Fulacht fia, Imleach Na Muc, Co. Kerry
Co. Kerry |
Settlement Sites
In the marshy ground beside the mouth of the Inny river in south Kerry, a low crescent of earth marks what was once a Bronze Age cooking site.
The mound is barely half a metre tall and stretches roughly eight and a half metres from east to west, its curved, inward-facing side opening to the north. Easy to miss, easier still to mistake for a natural rise in the ground, it is in fact one of thousands of fulachtaí fia scattered across the Irish countryside, each one the remnant of an ancient communal hearth where water was boiled by dropping fire-heated stones into a trough. The broken, heat-shattered stones piled up around the trough over repeated use, eventually forming the characteristic horseshoe shape that survives here.

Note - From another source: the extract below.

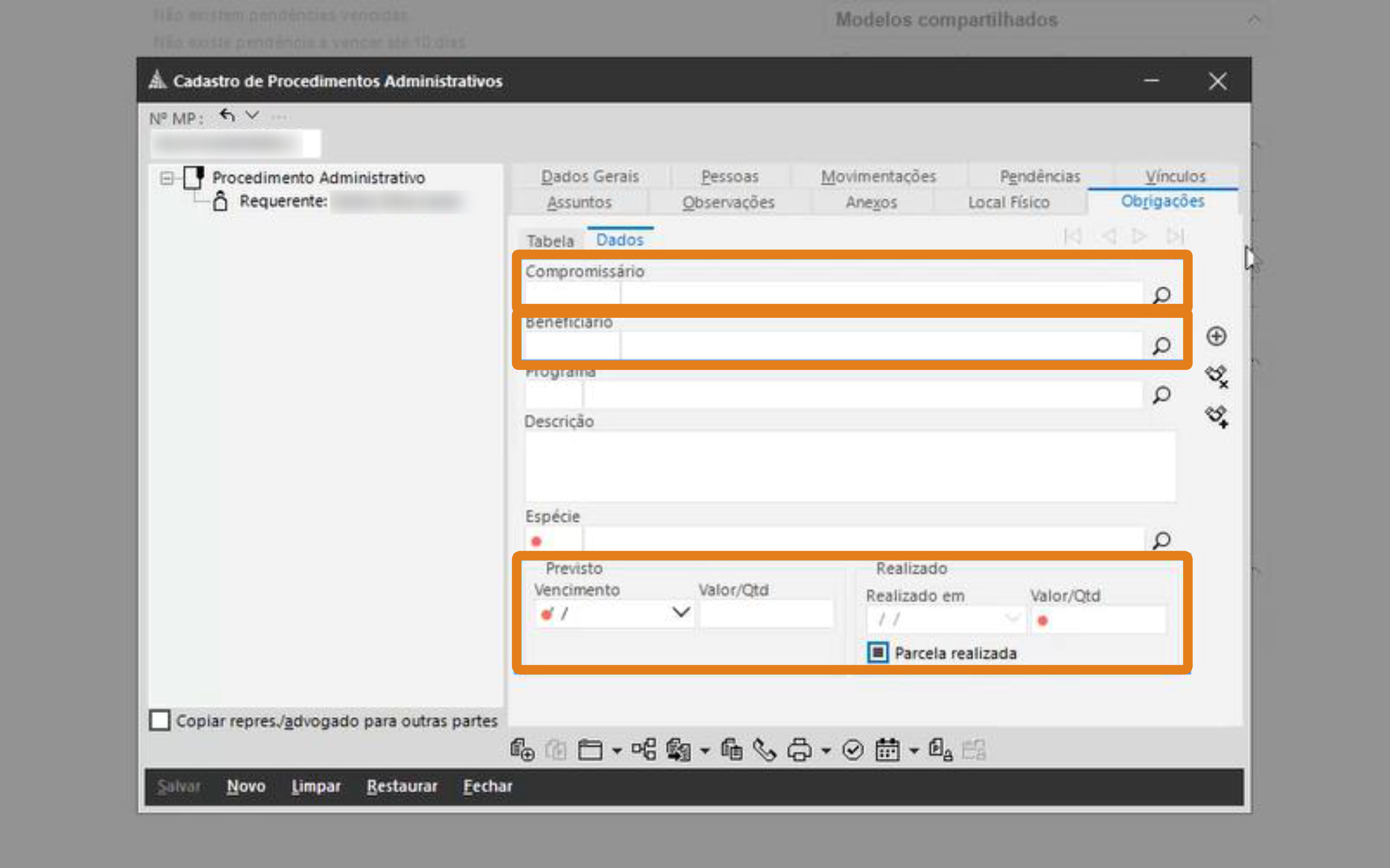Open the dropdown arrow beside printer icon
Viewport: 1390px width, 868px height.
(x=826, y=751)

Fulachtaí fia are among the most common prehistoric monument types in Ireland, with the majority dating to the Bronze Age, broadly between 1500 and 500 BC, though some are earlier. The name itself is of uncertain and debated origin, sometimes translated loosely as "cooking place of the Fianna", though their association with any particular group is largely folkloric. The mechanics are well understood: a timber-lined trough sunk into the ground would hold water, stones heated in a nearby fire would be transferred to the trough, and the water would come to a boil within minutes. The mound at Imleach Na Muc sits in the kind of low, damp landscape that these sites typically favour, near water and away from higher, drier ground.